Another candidate for most influential is the dynamics between my sister and me. We went through a paradigm shift this year. For many years we have been companions on roads that have been often very painful. This past year we have taken a path where we can find more individual strength. Our healing required time for us to explore outside each other. I think there has been marvellous growth for both of us. I think in some way we have been quietly inspiring each other as we reach new levels of health. I look forward to our further explorations.

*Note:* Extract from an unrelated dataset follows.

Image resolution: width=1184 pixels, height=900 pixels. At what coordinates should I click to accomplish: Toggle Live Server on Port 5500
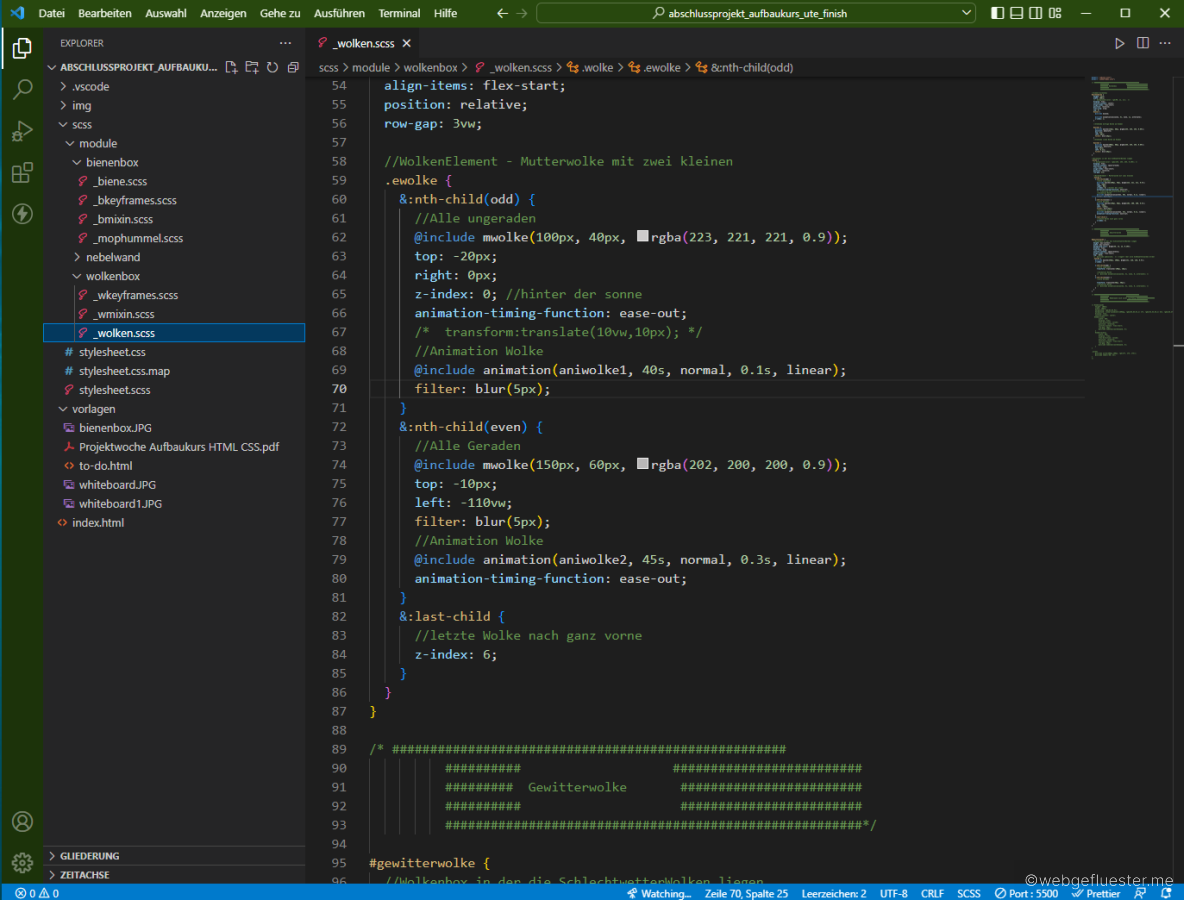point(1025,893)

Daniel Oliveira deserves honourable mention. Daniel and I have had the luxury of working with each other yet again. Daniel and I are the model for what I call the perfect working relationship. What I can’t do he can. What he can’t do I can. We have a marvellous synergy and trust each other implicitly. This trust is based on a profound respect for each others talents. We created a pilot project for Rotman School of Management that may yield good future fruits.
My roomie Mattie the gentle giant has been my summer long extended into fall impromptu partner. Many bottles of wine have been consumed on the deck with hours of fabulous ravings and bullshit. Mattie has been a calm and a joy. He has called me on my bullshit and supports me on my journey. He too is blossoming on his journey of life as he faces new career challenges with competency and skills that surprise him and all those around him. The man knows his shit.
And the winner of the most influential person is. Bruce Chung. Without Bruce I would be dead. I have grown so much this year as a result of his direct and indirect influence - and most of it is positive.
But Bruce is 25 and young and there are many times I want to strangle his bitch ass!! I am sure he says the same of me. The strangling part that is not the young part. It is with Bruce that I get to practice and talk about yoga off the mat. Yoga is only truly useful when it can help us in our daily lives. It is with Bruce that my practice is grown and also challenged. He and I are so different that conflicts naturally arise. So far we seem to weather them.
It is in these times that the true benefits of yoga shine. I find I still feel things intensely but I do not let the negative shit drag me down. And I am learning to not let the positive things create unrealistic expectations. I have as many failures as successes at doing that by the way. My favourite word this past month: equanimity. So good, so hard, so needed.
The biggest thing I have noticed about 2007 is the darkness has lifted. I once again feel bigger than bipolar. Even in times of distress the darkness does not cripple. It is still there and raises its ugly head from time to time but it does not cripple. And with that has come a sense of joy and hope. Many of my friends say they see a difference, everything from a completely different person to a more calm approach to things. This does not mean I am all OOMMMMM! There are many people who can attest to my many errors this year.
But that is just it. Regardless of the shit, I love life again. I am excited. I look forward to the future as opposed to dreading it. I am at peace with my past as opposed to being haunted by it. I am learning to walk in the moment and really see and listen. This is my life’s practice. That is my yoga on and off the mat.
During all previous life transitions I feel as if I have aged whenever there has been a moment of enlightenment as to how the world works. This year yoga has provided some profound changes and moments of enlightenment and for some reason I feel younger. Yes yoga can make you younger too.
The Sanskrit word “Namaste” is used to close yoga classes. It means the divine in me recognises the divine in you and bows to it. What a lovely idea don’t you think, especially for Christmas?
If regardless of cultures and creeds, lifestyles and choices, loves and conflicts, we could look at each other and see the divine that exist in both and show it the reverence it deserves?
Merry Christmas and may love and peace be yours.